Penalty methods#

In contrast to barrier methods, penalty methods solve a sequence of unconstrained optimization problems whose solution is usually infeasible to the original constrained problem. As this penalty is increased, the iterates are forced towards the feasible region.

Consider the equality-constrained problem

\[\begin{split} \begin{array}{ll} \textrm{minimize} & f(x) \\ \textrm{subject to} & h(x) = 0, \\ \end{array} \end{split}\]

where \(h(x)\) is an \(p\)-dimensional vector, whose \(j\)-th component \(h_{j}(x)\) is twice continuously differentiable.

The best-known penalty is the quadratic-loss function

\[ \psi(x) := \frac{1}{2} \sum_{j = 1}^{p} h_{j}(x)^{2} = \frac{1}{2} h(x)^{T}h(x). \]

The weight of the penalty is controlled by a positive penalty parameter \(\rho\). The penalty method consists of solving a sequence of unconstrained minimization problems of the form

\[ \min\limits_{x} \pi(x,\rho^{k}) = f(x) + \rho^{k}\psi(x) \]

for an increasing sequence \(\{ \rho^{k} \}\) of positive values tending to infinity.

Penalty methods share many of the properties of barrier methods. Under appropriate conditions, the sequence of penalty function minimizers defines a continuous trajectory. In the latter case, it is possible to get estimates of the Lagrange multipliers at the solution.

Consider the quadratic-loss penalty function

\[ \pi(x,\rho) = f(x) + \frac{1}{2} \rho \sum_{j = 1}^{p} h_{j}(x)^{2}. \]

Its minimizer \(x(\rho)\) satisfies

\[ \nabla_{x} \pi(x(\rho),\rho) = \nabla f(x(\rho)) + \rho \sum_{j = 1}^{p} \nabla h_{j}(x(\rho)) h_{j}(x(\rho)) = 0. \]

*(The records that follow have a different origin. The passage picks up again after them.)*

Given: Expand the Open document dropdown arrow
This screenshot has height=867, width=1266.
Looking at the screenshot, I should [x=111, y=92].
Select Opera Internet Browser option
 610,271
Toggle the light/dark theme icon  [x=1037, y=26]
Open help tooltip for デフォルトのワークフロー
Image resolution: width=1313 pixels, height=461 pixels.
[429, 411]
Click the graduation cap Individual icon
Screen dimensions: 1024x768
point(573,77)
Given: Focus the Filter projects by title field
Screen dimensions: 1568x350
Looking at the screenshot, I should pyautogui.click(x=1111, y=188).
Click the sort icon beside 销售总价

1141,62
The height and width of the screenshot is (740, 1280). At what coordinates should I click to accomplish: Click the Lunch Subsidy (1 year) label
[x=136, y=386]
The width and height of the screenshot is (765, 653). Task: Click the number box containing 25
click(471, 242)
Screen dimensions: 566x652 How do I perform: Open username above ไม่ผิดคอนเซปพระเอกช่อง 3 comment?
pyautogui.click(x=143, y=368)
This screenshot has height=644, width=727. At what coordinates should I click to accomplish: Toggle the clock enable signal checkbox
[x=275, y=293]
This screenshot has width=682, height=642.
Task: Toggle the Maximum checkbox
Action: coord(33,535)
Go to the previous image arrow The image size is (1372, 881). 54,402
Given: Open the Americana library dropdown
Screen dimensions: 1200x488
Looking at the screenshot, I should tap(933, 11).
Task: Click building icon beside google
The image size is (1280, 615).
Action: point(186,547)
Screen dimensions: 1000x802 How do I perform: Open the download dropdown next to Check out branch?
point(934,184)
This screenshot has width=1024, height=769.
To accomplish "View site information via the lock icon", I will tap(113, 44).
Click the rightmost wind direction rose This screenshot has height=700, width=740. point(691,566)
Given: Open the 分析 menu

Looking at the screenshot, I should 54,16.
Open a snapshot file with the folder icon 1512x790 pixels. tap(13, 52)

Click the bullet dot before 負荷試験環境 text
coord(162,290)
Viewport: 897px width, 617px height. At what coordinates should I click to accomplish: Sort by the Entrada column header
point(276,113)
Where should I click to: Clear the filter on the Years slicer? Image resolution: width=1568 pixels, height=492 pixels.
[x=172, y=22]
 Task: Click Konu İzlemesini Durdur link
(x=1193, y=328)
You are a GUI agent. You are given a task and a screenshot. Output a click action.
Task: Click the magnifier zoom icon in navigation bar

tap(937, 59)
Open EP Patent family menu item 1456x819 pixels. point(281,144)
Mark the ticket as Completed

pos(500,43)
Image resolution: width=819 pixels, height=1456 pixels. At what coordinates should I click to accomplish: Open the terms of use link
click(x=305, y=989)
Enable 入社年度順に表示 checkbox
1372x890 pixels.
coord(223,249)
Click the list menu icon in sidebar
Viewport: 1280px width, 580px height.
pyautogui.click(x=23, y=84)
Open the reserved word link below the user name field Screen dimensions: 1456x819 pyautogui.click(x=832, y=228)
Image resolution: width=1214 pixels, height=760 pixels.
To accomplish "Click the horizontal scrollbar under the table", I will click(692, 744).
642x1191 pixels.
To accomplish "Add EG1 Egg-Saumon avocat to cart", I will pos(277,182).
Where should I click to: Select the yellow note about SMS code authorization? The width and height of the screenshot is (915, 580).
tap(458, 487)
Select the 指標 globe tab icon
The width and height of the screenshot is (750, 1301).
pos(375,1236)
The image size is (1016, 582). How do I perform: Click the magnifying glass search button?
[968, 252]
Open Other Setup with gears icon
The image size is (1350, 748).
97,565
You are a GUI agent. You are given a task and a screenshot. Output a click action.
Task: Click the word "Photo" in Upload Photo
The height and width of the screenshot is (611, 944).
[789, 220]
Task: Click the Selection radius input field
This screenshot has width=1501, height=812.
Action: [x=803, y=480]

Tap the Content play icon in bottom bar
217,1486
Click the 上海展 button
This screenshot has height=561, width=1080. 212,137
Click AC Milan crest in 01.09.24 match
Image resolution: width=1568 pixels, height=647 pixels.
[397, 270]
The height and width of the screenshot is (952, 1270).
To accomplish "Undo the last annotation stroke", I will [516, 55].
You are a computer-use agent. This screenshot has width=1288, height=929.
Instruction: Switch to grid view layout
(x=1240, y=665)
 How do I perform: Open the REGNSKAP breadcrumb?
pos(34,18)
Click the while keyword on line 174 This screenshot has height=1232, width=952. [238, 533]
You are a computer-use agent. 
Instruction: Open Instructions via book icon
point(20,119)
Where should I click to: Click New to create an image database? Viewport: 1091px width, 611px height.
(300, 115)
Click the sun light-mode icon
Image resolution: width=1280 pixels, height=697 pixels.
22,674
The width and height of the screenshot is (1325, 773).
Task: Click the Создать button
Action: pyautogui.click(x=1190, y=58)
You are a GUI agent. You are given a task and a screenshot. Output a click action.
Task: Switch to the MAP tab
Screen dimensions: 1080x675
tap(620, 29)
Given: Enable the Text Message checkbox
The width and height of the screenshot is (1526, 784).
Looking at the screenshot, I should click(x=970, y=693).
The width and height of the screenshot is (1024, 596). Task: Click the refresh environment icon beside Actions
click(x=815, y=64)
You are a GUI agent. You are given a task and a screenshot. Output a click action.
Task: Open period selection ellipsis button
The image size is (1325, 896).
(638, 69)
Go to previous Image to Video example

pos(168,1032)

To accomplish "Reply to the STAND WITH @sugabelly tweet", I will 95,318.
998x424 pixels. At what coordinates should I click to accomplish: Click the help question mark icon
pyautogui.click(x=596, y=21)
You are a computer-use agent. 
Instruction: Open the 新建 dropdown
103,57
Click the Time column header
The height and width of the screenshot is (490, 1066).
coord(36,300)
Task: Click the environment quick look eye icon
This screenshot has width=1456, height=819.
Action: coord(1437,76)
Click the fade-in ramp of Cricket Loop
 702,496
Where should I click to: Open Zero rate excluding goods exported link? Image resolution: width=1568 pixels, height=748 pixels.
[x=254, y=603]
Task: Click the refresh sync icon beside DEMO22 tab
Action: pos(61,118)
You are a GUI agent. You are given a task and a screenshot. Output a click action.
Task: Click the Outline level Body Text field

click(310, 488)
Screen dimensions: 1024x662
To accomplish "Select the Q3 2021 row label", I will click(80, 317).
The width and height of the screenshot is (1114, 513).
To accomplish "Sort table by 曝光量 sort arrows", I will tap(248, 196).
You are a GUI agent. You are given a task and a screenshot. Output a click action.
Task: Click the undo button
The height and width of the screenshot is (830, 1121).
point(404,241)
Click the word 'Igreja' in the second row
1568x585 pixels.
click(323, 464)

Defining \(\lambda_{j}(\rho) := -\rho \cdot h_{j}(x(\rho))\) one obtains

\[ \nabla f(x(\rho)) - \sum_{j = 1}^{p} \lambda_{j}(\rho) \nabla h_{j}(x(\rho)) = 0. \]

If \(x(\rho)\) converges to a solution \(x^{*}\) that is a regular point of the constraints, then \(\lambda(\rho)\) converges to the Lagrange multiplier \(\lambda^{*}\) associated with \(x^{*}\).

Penalty functions suffer from the same problems of ill-conditioning as barrier functions. As the penalty parameter increases, the condition number of the Hessian matrix of \(\pi(x(\rho), \rho)\) increases, tending to \(\infty\) as \(\rho \to \infty\). Therefore the unconstrained minimization problems can become increasingly difficult to solve.

PM: Example 1#

Consider the problem

\[\begin{split} \begin{array}{lll} \textrm{minimize} & f(x) =& -x_{1}x_{2} \\ \textrm{subject to} & h(x) =& x_{1} + 2 x_{2} - 4 = 0. \end{array} \end{split}\]

Then the penalty method solves a sequence of unconstrained minimization problems

\[ \min\limits_{x} \pi(x,\rho^{k}) = -x_{1}x_{2} + \frac{1}{2} \rho^{k} (x_{1} + 2 x_{2} - 4)^{2} \]

for increasing values \(\rho^{k}\). The necessary conditions for optimality are

\[\begin{split} \begin{aligned} -x_{2} + \rho(x_{1} + 2 x_{2} - 4) &= 0 \\ -x_{1} + 2\rho(x_{1} + 2 x_{2} - 4) &= 0. \end{aligned} \end{split}\]

For \(\rho > 1/4\) this yields the solution

\[\begin{split} \begin{aligned} x_{1}(\rho) &= \frac{8 \rho}{4 \rho - 1}, \\ x_{2}(\rho) &= \frac{4 \rho}{4 \rho - 1}, \end{aligned} \end{split}\]

which is a local as well as a global minimizer. (The unconstrained problem has no minimum if \(\rho \leq 1/4\).) Note that \(x(\rho)\) is infeasible to the original constrained problem, since

\[ h(x(\rho)) = x_{1} + 2x_{2} - 4 = \frac{16 \rho}{4 \rho - 1} - 4 = \frac{4 \rho}{4 \rho - 1}. \]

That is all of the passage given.